If a prompt mentions safety-critical equipment or terminology (E-stop, light curtain, safety PLC, SIL, PL-d, burner management, etc.), the AI features are designed to refuse to respond. This safeguard is intended to prevent casual misuse in safety contexts, but it is a best-effort mechanism rather than a guarantee — you must not rely on it, and you must continue to apply the review obligation in Section 2 to every output regardless of whether a refusal was triggered. If you encounter a refusal on a legitimate non-safety request, rephrase the prompt to remove the trigger terminology.
7. Confidentiality of submitted logic
Logic, tags, and project context that you submit to PLCflow are handled in accordance with our Privacy Policy. Customer logic is not used to train third-party foundation models, and access is limited to the minimum personnel and systems required to operate the service.
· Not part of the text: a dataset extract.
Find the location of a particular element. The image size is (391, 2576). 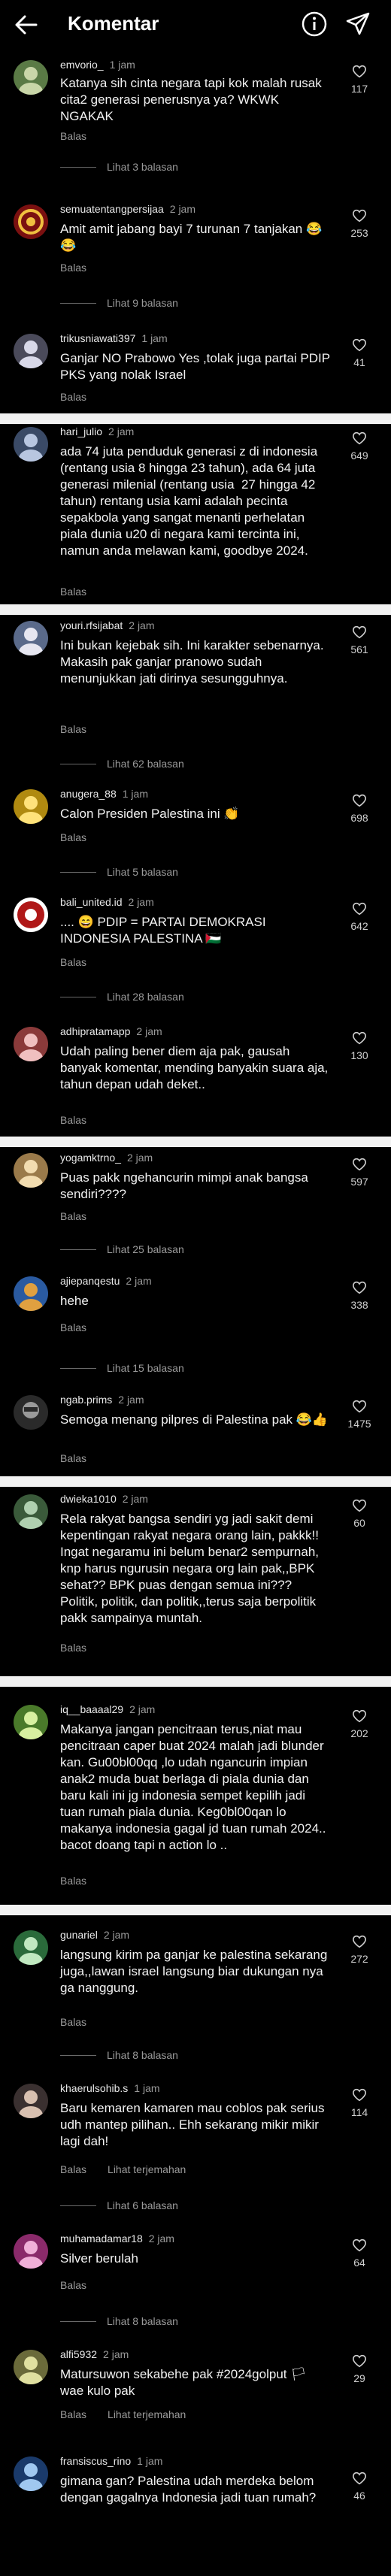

If your project is subject to export controls, classified information rules, or customer confidentiality agreements, confirm that PLCflow's data handling is compatible with those obligations before submitting logic.
8. Reporting a safety concern
If you believe PLCflow output is dangerously wrong, or you have observed an incident in which PLCflow output was a contributing factor, contact us immediately at [email protected]. This inbox is monitored for safety-related reports and we aim to acknowledge receipt within one business day. For non-safety issues, general support remains available at [email protected].
When reporting, please include: the affected feature, a description of the output and the expected behaviour, the target controller and firmware version, and — if safe to share — a redacted copy of the prompt or input that produced the output.
9. Acknowledgement
By creating an account and by each use of PLCflow, you confirm that you have read the current version of this guide, that you are a qualified controls engineer (or working under the direct supervision of one) as defined in Section 1, and that you accept full responsibility for reviewing, testing, and commissioning every output before it runs on real equipment. Continued use of the service after a material update to this guide constitutes acceptance of the updated guide.
For the related legal terms — including warranty disclaimers, limitation of liability, and indemnification — see our Terms of Service and Privacy Policy.